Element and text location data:
══════
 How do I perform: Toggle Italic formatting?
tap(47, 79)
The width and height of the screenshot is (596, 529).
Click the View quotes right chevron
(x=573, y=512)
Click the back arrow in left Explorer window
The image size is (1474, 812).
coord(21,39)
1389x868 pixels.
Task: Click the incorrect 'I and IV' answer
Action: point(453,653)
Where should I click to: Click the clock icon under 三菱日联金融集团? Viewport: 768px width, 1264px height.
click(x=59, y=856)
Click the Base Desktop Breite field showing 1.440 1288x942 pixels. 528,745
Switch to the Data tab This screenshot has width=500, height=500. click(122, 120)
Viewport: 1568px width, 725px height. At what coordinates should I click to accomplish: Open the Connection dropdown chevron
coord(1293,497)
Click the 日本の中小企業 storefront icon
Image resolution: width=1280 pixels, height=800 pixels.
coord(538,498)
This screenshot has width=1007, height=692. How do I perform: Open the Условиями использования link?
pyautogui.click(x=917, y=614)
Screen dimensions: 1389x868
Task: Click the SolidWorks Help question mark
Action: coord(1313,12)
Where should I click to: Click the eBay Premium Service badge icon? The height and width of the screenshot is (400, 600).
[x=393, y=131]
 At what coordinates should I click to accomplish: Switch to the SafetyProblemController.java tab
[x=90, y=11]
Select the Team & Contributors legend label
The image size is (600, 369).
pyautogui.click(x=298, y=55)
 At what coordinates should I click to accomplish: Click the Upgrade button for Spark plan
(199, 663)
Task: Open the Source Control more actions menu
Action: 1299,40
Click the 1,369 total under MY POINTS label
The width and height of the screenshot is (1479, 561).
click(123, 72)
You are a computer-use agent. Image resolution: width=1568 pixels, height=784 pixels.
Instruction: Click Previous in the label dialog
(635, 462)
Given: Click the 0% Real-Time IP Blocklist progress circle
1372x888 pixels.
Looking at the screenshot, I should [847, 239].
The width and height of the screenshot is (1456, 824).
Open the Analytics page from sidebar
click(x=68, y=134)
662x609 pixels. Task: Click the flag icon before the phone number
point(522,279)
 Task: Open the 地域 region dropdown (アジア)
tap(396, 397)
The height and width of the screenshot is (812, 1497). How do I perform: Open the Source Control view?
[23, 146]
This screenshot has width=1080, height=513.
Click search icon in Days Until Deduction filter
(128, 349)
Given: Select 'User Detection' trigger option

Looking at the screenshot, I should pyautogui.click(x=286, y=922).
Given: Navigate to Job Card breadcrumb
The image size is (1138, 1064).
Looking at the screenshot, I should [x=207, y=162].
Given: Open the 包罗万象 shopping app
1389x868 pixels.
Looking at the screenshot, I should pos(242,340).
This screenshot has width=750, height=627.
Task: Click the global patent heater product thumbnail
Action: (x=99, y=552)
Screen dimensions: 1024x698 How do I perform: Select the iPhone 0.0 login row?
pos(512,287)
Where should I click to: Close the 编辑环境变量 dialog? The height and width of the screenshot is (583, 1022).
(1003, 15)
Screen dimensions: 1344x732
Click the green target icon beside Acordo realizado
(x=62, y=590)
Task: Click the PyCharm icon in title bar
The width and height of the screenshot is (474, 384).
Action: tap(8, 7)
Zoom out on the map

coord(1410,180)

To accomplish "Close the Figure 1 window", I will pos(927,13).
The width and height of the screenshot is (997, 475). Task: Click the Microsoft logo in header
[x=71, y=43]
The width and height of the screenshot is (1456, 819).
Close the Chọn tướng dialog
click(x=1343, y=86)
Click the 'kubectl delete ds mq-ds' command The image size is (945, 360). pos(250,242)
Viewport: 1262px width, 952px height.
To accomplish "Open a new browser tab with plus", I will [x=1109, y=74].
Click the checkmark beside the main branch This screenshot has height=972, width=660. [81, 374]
══════
§ **What you need to do**: Put every line of the data above into a JSON list of strings, one string per line, leaving out blank lines.

§ **Answer to the task**:
[
  " How do I perform: Toggle Italic formatting?",
  "tap(47, 79)",
  "The width and height of the screenshot is (596, 529).",
  "Click the View quotes right chevron",
  "(x=573, y=512)",
  "Click the back arrow in left Explorer window",
  "The image size is (1474, 812).",
  "coord(21,39)",
  "1389x868 pixels.",
  "Task: Click the incorrect 'I and IV' answer",
  "Action: point(453,653)",
  "Where should I click to: Click the clock icon under 三菱日联金融集团? Viewport: 768px width, 1264px height.",
  "click(x=59, y=856)",
  "Click the Base Desktop Breite field showing 1.440 1288x942 pixels. 528,745",
  "Switch to the Data tab This screenshot has width=500, height=500. click(122, 120)",
  "Viewport: 1568px width, 725px height. At what coordinates should I click to accomplish: Open the Connection dropdown chevron",
  "coord(1293,497)",
  "Click the 日本の中小企業 storefront icon",
  "Image resolution: width=1280 pixels, height=800 pixels.",
  "coord(538,498)",
  "This screenshot has width=1007, height=692. How do I perform: Open the Условиями использования link?",
  "pyautogui.click(x=917, y=614)",
  "Screen dimensions: 1389x868",
  "Task: Click the SolidWorks Help question mark",
  "Action: coord(1313,12)",
  "Where should I click to: Click the eBay Premium Service badge icon? The height and width of the screenshot is (400, 600).",
  "[x=393, y=131]",
  " At what coordinates should I click to accomplish: Switch to the SafetyProblemController.java tab",
  "[x=90, y=11]",
  "Select the Team & Contributors legend label",
  "The image size is (600, 369).",
  "pyautogui.click(x=298, y=55)",
  " At what coordinates should I click to accomplish: Click the Upgrade button for Spark plan",
  "(199, 663)",
  "Task: Open the Source Control more actions menu",
  "Action: 1299,40",
  "Click the 1,369 total under MY POINTS label",
  "The width and height of the screenshot is (1479, 561).",
  "click(123, 72)",
  "You are a computer-use agent. Image resolution: width=1568 pixels, height=784 pixels.",
  "Instruction: Click Previous in the label dialog",
  "(635, 462)",
  "Given: Click the 0% Real-Time IP Blocklist progress circle",
  "1372x888 pixels.",
  "Looking at the screenshot, I should [847, 239].",
  "The width and height of the screenshot is (1456, 824).",
  "Open the Analytics page from sidebar",
  "click(x=68, y=134)",
  "662x609 pixels. Task: Click the flag icon before the phone number",
  "point(522,279)",
  " Task: Open the 地域 region dropdown (アジア)",
  "tap(396, 397)",
  "The height and width of the screenshot is (812, 1497). How do I perform: Open the Source Control view?",
  "[23, 146]",
  "This screenshot has width=1080, height=513.",
  "Click search icon in Days Until Deduction filter",
  "(128, 349)",
  "Given: Select 'User Detection' trigger option",
  "Looking at the screenshot, I should pyautogui.click(x=286, y=922).",
  "Given: Navigate to Job Card breadcrumb",
  "The image size is (1138, 1064).",
  "Looking at the screenshot, I should [x=207, y=162].",
  "Given: Open the 包罗万象 shopping app",
  "1389x868 pixels.",
  "Looking at the screenshot, I should pos(242,340).",
  "This screenshot has width=750, height=627.",
  "Task: Click the global patent heater product thumbnail",
  "Action: (x=99, y=552)",
  "Screen dimensions: 1024x698 How do I perform: Select the iPhone 0.0 login row?",
  "pos(512,287)",
  "Where should I click to: Close the 编辑环境变量 dialog? The height and width of the screenshot is (583, 1022).",
  "(1003, 15)",
  "Screen dimensions: 1344x732",
  "Click the green target icon beside Acordo realizado",
  "(x=62, y=590)",
  "Task: Click the PyCharm icon in title bar",
  "The width and height of the screenshot is (474, 384).",
  "Action: tap(8, 7)",
  "Zoom out on the map",
  "coord(1410,180)",
  "To accomplish \"Close the Figure 1 window\", I will pos(927,13).",
  "The width and height of the screenshot is (997, 475). Task: Click the Microsoft logo in header",
  "[x=71, y=43]",
  "The width and height of the screenshot is (1456, 819).",
  "Close the Chọn tướng dialog",
  "click(x=1343, y=86)",
  "Click the 'kubectl delete ds mq-ds' command The image size is (945, 360). pos(250,242)",
  "Viewport: 1262px width, 952px height.",
  "To accomplish \"Open a new browser tab with plus\", I will [x=1109, y=74].",
  "Click the checkmark beside the main branch This screenshot has height=972, width=660. [81, 374]"
]